Review Text Analysis

Introduction

  • The value proposition of Yelp is the word-of-mouth based on consumer review and star-rating.

  • The objective is to understand choice-of-word of consumer through mining the Review Dataset and analyse the sentiments based on differences between positive and negative terms for each star-rating.

  • Questions:

    (a) What are the consumer choice-of-word in review text ?

    (b) How is the difference in positive and negative terms between review text correlate to star-rating ?

Methods and Data

  • The hypothesis is that initutively consumer uses more positive terms in review text will give higher star-rating.

  • The methods and data used are:

    (1) Examine Review Dataset containing the review text and star-rating from Yelp Academic JSON. Use tmMAP for preprocsssing and NGramTokenizer to tokenize bags of words.
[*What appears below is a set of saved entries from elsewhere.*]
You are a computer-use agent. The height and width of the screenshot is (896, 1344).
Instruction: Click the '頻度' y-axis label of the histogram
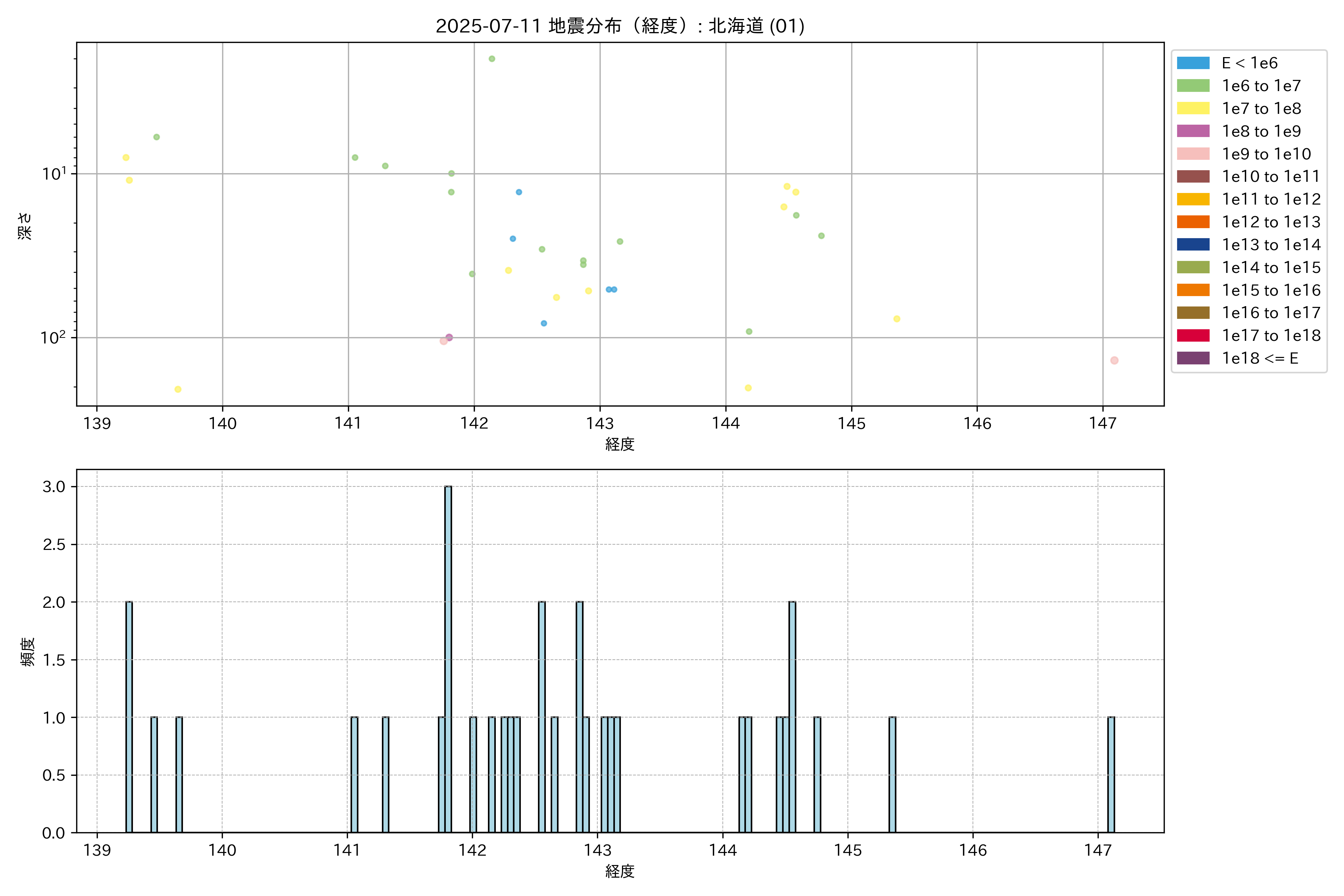27,652
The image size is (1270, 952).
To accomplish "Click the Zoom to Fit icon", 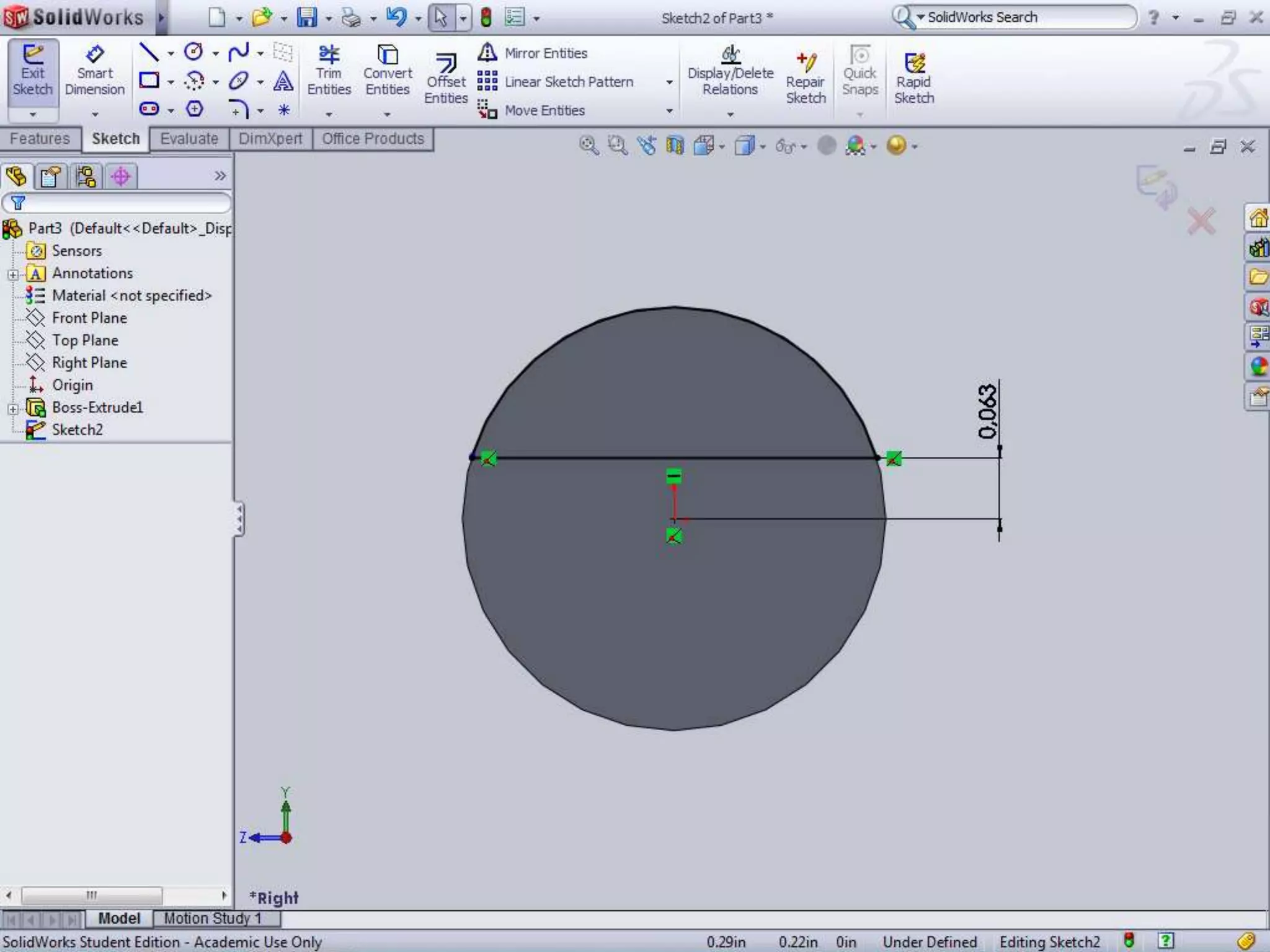I will click(x=588, y=146).
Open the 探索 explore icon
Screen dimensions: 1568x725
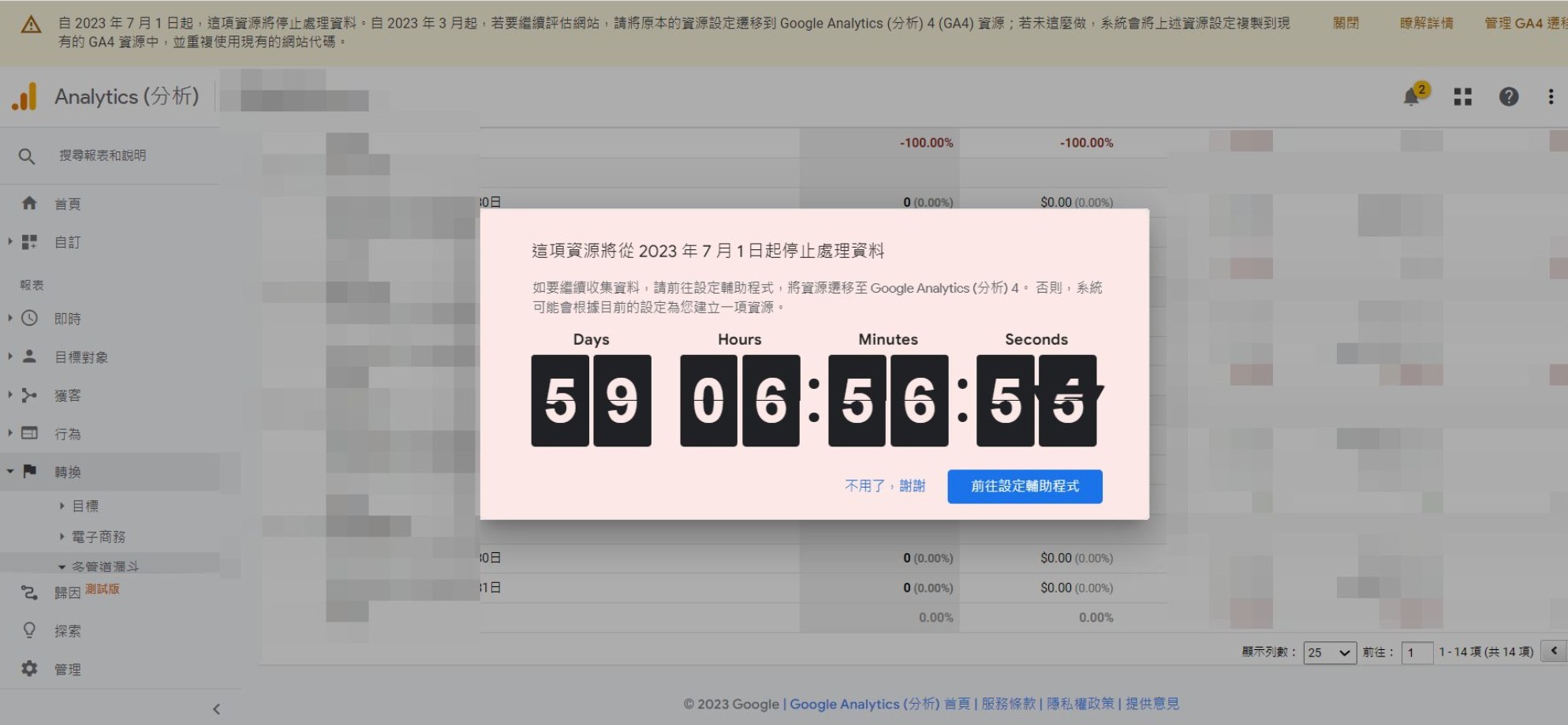pos(29,630)
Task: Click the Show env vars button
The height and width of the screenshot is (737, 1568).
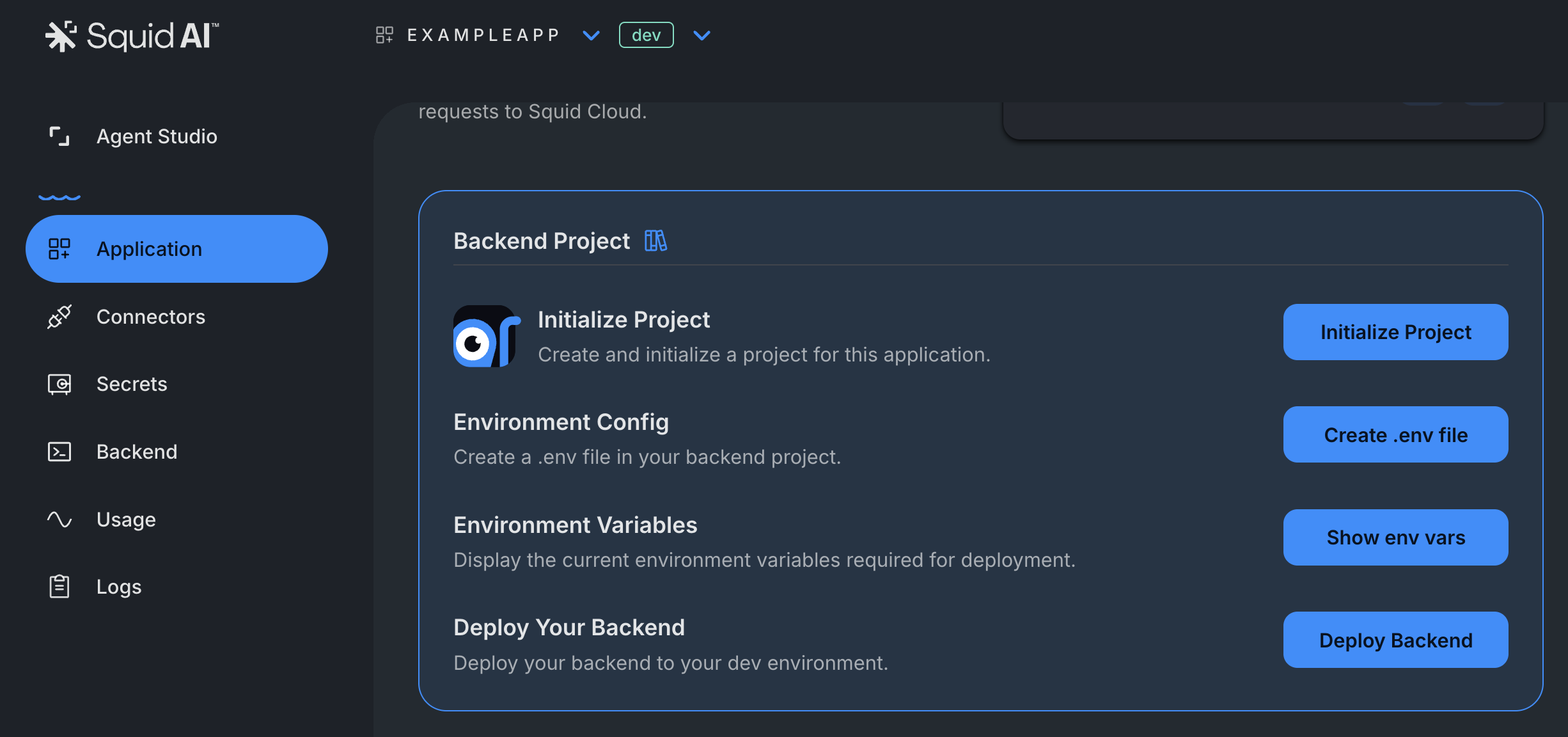Action: (x=1395, y=537)
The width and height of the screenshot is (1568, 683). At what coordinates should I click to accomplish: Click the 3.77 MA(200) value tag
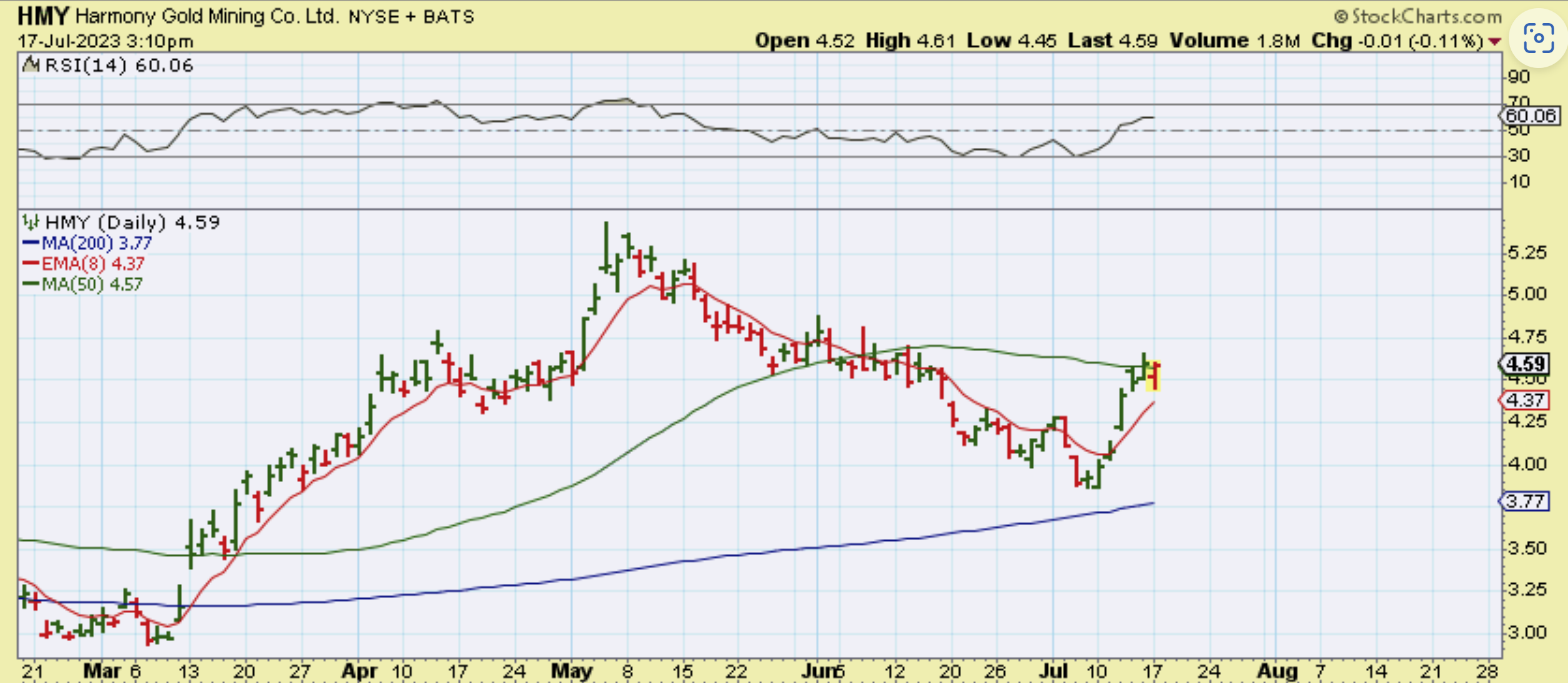coord(1524,501)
    (2) Use TermDocumentMatrix to process the frequency of the terms used in the review text per star-rating and Opinion-Lexicon by Hu and Liu for list of postive and negative terms.

Results

plot of chunk unnamed-chunk-1

plot of chunk unnamed-chunk-2

Discussion

  • The WordCloud helps business to understand choice-of-word of customer. Positive terms tends to dominate the review text which means data is highly skewed.

  • The text review is analysed according to different star-rating to refine the results. Lower star-rating tends to have less positive terms, and higher star-rating tends to have more positive terms. The sentiment distribution of star-rating is centered between 3-4.

  • Based on the correlation between star-rating and the review text, similiar algorithm can be used to build star-rating prediction model based on review text.